* _Exercise text_
Every year since 1999, from Aug. 25 through Nov. 25, a group of volunteers led by Berardi and his friends, Janice and Paul Sweet, station themselves on a hilltop in Illinois Beach State Park in north suburban Zion to count the hawks.
Their hawkwatch is attracting people from all over the Chicago area, including Chicagoans looking to get outside amid the coronavirus pandemic.
The Chicago Audubon Society ranks Illinois Beach State Park as the top birding spot in the state. In the city, the Montrose Beach Bird Sanctuary and Jackson Park’s Wooded Island get top marks.

Soaring hawks aren’t the only attraction for Berardi’s group. They spot tundra swans, shorebirds, gulls, eagles, vultures, herons, monarch butterflies, dragonflies and more.
But hawks are what keep everyone coming out.
“It’s the mystery,” Berardi said. “You never know what you’re gonna see. You might see nothing for some time, but then all the sudden a bird shows up.”
Fall is a season of migration. Along with geese, monarch butterflies, and dragonflies, raptors migrate en masse from their summer nesting grounds in Canada to warmer hunting climates as far south as South America.
And they migrate in large numbers. Although it’s not unheard of to spend a whole day watching without counting a single raptor, looking to the skies with a pair of binoculars on a clear day with west-blowing winds might result in sighting hundreds of hawks. Multiple days of west winds can push large groups of raptors, called kettles, along the shore of Lake Michigan.

* _Data section_
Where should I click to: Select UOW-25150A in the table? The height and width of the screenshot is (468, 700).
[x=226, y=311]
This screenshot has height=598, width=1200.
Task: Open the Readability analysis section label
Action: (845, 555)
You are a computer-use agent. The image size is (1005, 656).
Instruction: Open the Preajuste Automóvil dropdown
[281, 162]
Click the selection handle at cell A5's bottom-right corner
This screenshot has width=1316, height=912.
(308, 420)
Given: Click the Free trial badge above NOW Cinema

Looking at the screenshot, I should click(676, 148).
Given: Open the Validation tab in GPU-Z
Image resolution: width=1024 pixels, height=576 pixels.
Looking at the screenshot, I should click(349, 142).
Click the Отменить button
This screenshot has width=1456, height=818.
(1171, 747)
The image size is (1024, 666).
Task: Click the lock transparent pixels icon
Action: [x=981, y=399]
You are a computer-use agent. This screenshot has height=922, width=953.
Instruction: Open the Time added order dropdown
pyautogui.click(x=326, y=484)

* _Problems to work on_
1 > Write out everything in the hawkwatch text from "Fall is a season" down to "of Lake Michigan.", word for word.
2 > Continue the hawkwatch text, starting after its final sentence.
The items are separate material, apart from the hawkwatch text.

* _Answers below_
1 >
Fall is a season of migration. Along with geese, monarch butterflies, and dragonflies, raptors migrate en masse from their summer nesting grounds in Canada to warmer hunting climates as far south as South America.
And they migrate in large numbers. Although it’s not unheard of to spend a whole day watching without counting a single raptor, looking to the skies with a pair of binoculars on a clear day with west-blowing winds might result in sighting hundreds of hawks. Multiple days of west winds can push large groups of raptors, called kettles, along the shore of Lake Michigan.

2 >
“We have a rule for good days and bad days,” Berardi said. “Good days you hear Sheridan Road. Bad days you hear the lake. Sheridan Road means a west wind. Lake is an east wind.”
The biggest kettle recorded at Illinois Beach State Park had more than 600 hawks.
Jorge Ramirez happened to be there that day.
“I saw 600-something hawks in the sky,” he said. “You looked up and the sky was full of them. You could just look and there was one there and there and there. High, low, all around.”

In a kettle, broad-winged hawks swirl in a tornado-like cloud, getting lift on thermal drafts rising from the Earth as the sun warms the ground. Then they’ll stream across the sky in a line.
On a recent Tuesday at the beach, the wind was coming from the west and clouds slowly rolled in to help break up the blue sky. As the sun became obscured, the temperature dropped.
“Now it’s starting to feel like a hawkwatching day. Cold. Chill in the air. You need hawks to take your mind off the cold. Funny how it starts to feel warm when you see them,” Berardi said.
“Merlin in the gap!” Janice Sweet called out after spotting a merlin.
Berardi hurried to look. “Too late,” Janice said.
“Merlin should not be a two-syllable word,” Berardi said. “By the time someone says it, it’s usually gone.”

Sighting the hawks and identifying them is a team effort. One person spots a hawk and calls out its location using the uniquely named trees on the horizon of the open prairie: “to the right of the gap,” “to the left of shaggy,” or “above ping pong.” Everyone else quickly looks with their binoculars.
The hawks are far out and high in the sky; often, you can’t see them with your naked eye, so all the watchers work together to identify the sighted raptors.
Paul Sweet, Janice’s son, teaches biology at College of Lake County. Paul keeps track of the count and inputs the data they collect every day into hawkcount.org. They collect additional weather data, and Paul plugs all of it into his own regression models to try to learn how weather affects hawk populations.
“Hawks are at the top of the food chain,” Janice Sweet said. If anything happens with populations among their prey lower in the food chain, it will be noticed most easily among the hawks. That is one of the ways hawkwatching data can be useful, she said.
Counting hawks is also just easier because they’re bigger and easier to see than things like dragonflies or butterflies.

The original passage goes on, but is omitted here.